(Items from a data source)
▬▬▬▬▬▬

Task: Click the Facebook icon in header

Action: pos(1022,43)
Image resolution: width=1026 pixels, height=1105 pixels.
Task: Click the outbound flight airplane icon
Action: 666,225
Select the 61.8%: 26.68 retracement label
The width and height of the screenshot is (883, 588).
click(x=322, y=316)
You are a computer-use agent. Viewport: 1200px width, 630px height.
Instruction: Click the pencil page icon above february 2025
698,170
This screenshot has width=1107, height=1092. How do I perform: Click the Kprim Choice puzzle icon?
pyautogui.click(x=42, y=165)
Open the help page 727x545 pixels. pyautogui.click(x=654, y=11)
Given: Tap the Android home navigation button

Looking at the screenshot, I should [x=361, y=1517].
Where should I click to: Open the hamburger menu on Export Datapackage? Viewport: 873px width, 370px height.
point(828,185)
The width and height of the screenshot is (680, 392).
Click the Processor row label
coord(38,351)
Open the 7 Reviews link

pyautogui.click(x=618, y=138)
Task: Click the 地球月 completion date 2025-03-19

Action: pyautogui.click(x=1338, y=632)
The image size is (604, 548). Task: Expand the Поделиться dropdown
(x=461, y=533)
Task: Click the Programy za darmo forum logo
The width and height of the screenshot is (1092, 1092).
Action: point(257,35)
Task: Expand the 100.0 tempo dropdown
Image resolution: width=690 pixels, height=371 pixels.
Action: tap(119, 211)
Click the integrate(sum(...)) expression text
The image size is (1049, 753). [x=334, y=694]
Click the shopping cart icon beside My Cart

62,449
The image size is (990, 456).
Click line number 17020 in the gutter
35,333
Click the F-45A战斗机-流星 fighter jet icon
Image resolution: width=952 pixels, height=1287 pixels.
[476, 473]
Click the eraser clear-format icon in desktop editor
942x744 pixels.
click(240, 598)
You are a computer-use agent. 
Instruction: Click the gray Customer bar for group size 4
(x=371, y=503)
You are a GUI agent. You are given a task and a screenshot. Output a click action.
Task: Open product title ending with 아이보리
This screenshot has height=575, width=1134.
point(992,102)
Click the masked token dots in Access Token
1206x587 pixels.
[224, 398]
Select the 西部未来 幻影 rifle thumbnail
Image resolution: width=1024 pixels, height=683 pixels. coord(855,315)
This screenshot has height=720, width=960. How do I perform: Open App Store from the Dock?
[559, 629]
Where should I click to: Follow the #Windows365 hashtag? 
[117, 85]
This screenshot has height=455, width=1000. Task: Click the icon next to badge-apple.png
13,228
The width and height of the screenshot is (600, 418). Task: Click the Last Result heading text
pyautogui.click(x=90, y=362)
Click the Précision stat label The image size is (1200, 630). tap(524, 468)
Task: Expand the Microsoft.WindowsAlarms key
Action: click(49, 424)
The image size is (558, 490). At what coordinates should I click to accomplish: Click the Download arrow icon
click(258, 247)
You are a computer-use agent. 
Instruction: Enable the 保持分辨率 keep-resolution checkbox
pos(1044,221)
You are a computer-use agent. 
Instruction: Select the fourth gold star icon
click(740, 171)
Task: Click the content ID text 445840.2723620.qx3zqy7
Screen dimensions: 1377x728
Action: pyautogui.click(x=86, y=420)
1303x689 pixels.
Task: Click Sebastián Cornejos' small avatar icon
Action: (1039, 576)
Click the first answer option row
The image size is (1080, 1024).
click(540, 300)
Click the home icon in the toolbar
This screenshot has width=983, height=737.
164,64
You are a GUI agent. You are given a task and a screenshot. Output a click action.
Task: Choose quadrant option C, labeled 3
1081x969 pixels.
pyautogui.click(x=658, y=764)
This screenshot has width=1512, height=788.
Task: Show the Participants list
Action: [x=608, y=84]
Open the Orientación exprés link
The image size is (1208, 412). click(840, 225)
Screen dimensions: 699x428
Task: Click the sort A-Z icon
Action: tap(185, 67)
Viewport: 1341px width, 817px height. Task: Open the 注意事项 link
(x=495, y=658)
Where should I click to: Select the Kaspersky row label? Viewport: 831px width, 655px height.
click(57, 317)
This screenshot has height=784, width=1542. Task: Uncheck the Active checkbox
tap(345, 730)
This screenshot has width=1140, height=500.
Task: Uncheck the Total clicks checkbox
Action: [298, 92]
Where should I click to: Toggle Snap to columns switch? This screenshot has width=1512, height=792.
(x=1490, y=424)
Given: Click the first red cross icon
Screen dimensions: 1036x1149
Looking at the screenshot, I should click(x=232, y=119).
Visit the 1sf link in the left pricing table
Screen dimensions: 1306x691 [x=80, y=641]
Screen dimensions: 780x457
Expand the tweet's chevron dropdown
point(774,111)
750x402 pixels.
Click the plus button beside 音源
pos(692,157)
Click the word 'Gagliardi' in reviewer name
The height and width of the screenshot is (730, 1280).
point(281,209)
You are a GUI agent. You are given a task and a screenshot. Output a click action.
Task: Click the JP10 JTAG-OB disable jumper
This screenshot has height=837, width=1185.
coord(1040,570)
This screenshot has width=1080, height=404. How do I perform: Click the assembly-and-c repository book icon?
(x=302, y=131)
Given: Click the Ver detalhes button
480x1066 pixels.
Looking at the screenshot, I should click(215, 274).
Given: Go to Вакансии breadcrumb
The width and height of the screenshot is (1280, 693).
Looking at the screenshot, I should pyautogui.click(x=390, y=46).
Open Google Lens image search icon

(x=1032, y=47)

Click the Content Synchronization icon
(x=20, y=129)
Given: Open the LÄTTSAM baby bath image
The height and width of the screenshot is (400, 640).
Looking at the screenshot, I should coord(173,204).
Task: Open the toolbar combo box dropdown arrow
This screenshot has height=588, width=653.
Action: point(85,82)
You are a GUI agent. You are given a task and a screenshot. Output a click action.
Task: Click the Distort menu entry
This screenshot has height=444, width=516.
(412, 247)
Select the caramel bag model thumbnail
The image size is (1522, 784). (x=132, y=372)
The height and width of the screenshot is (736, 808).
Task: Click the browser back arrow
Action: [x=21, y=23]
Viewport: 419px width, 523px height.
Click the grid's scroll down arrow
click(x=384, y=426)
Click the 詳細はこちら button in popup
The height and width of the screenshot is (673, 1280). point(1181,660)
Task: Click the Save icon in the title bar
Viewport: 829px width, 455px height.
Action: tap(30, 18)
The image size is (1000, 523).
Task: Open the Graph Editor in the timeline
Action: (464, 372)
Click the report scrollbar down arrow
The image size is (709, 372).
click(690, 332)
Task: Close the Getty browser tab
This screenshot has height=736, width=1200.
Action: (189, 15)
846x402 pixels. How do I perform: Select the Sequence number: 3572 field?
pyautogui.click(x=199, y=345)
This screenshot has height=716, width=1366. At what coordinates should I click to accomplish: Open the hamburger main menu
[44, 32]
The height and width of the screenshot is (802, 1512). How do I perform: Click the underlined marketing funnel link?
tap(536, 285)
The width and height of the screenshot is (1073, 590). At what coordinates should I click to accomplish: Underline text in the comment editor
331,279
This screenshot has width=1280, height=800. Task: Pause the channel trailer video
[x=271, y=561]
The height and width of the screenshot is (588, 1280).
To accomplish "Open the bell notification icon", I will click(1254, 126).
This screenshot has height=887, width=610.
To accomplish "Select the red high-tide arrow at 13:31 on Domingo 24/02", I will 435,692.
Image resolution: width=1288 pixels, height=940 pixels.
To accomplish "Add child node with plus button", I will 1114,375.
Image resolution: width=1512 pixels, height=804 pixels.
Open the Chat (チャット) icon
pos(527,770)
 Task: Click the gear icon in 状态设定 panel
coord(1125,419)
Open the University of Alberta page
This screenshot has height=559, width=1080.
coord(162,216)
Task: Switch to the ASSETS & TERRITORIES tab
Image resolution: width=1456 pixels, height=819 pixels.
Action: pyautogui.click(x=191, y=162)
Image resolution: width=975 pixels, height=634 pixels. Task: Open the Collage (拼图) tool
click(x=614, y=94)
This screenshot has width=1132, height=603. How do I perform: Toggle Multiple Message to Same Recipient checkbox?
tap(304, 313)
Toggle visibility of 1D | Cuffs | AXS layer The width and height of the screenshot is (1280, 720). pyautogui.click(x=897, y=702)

▬▬▬▬▬▬

■ **ACTION ITEM**
In the entries above, find each line containing the string "toolbar" and copy it.

■ **TASK RESPONSE**
Click the home icon in the toolbar
Task: Open the toolbar combo box dropdown arrow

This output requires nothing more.